◆ **PROBLEM STATEMENT**
Extract each line of the entries below that contains the string "width", and reproduce those lines unchanged.

(Entries for locating words and elements)
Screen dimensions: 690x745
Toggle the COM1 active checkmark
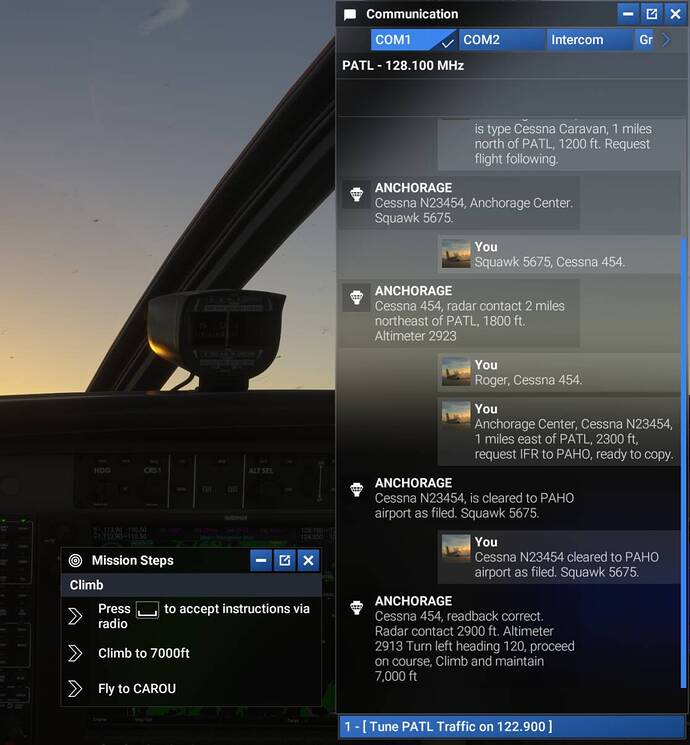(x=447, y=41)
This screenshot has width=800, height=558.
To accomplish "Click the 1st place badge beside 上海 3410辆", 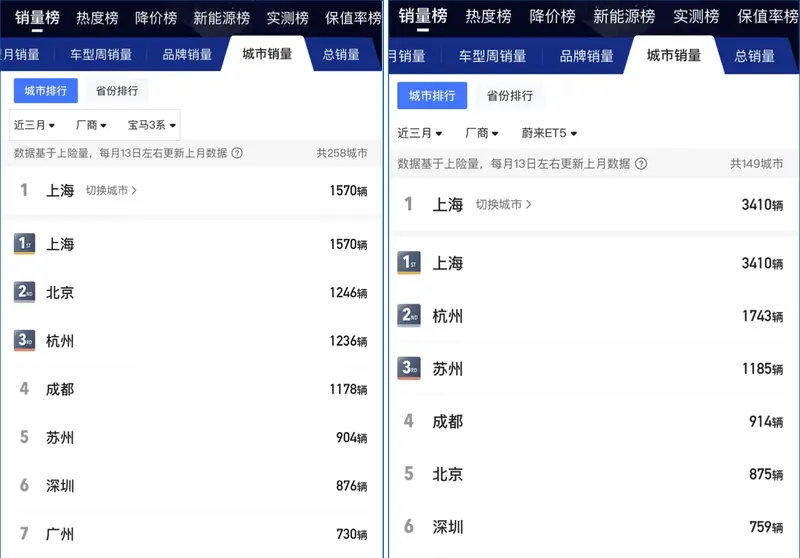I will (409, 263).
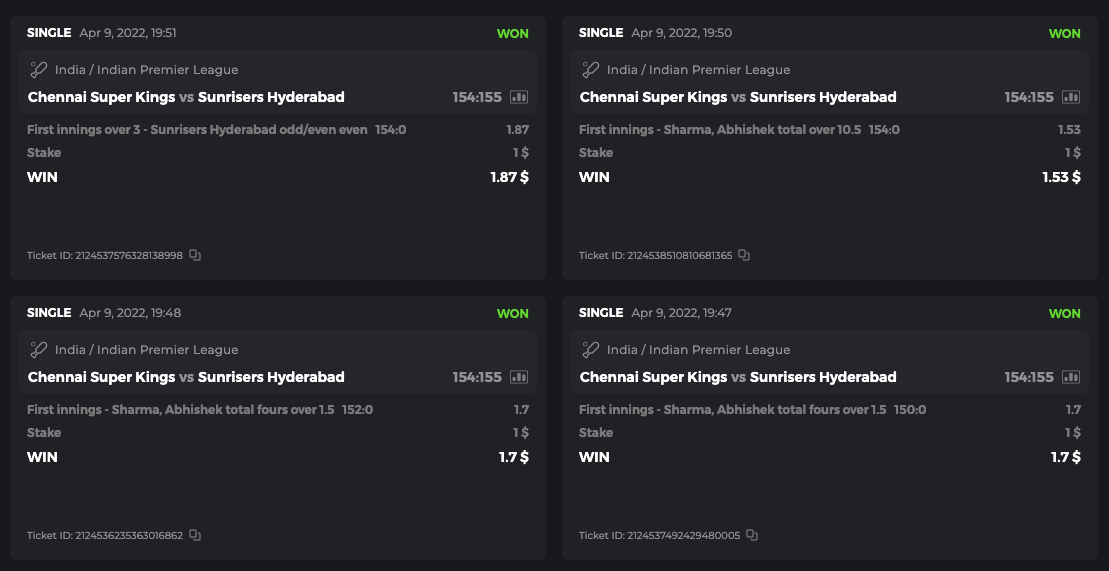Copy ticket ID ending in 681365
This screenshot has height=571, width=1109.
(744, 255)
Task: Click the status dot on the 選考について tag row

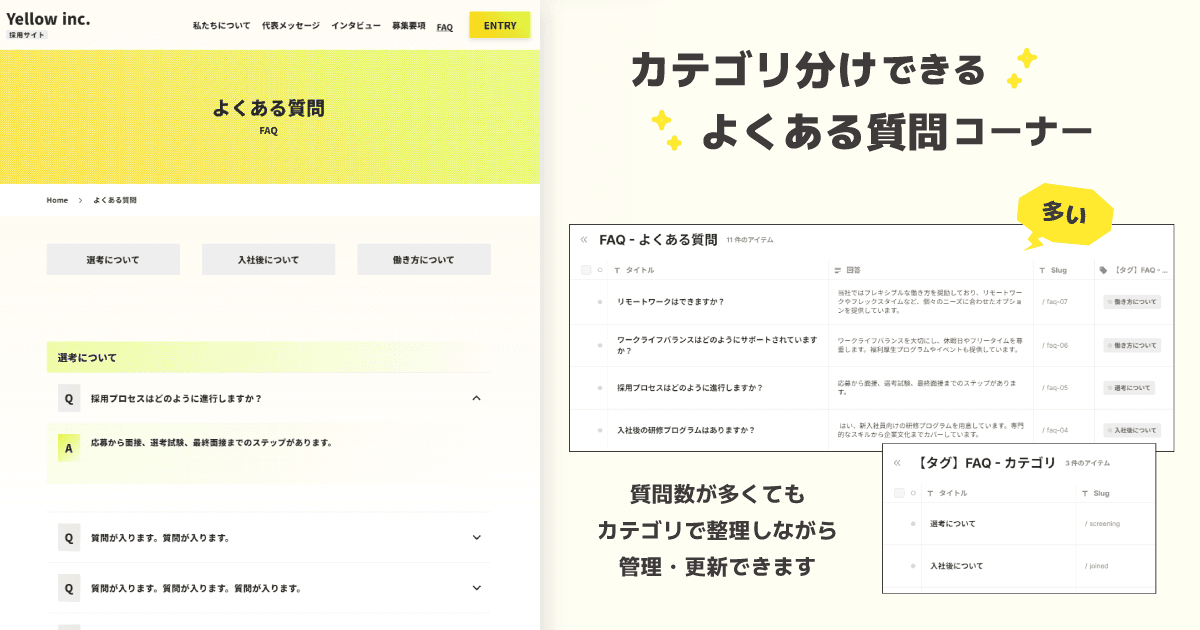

◆ **TASK ANSWER**
This screenshot has width=800, height=558.
This screenshot has height=571, width=1109.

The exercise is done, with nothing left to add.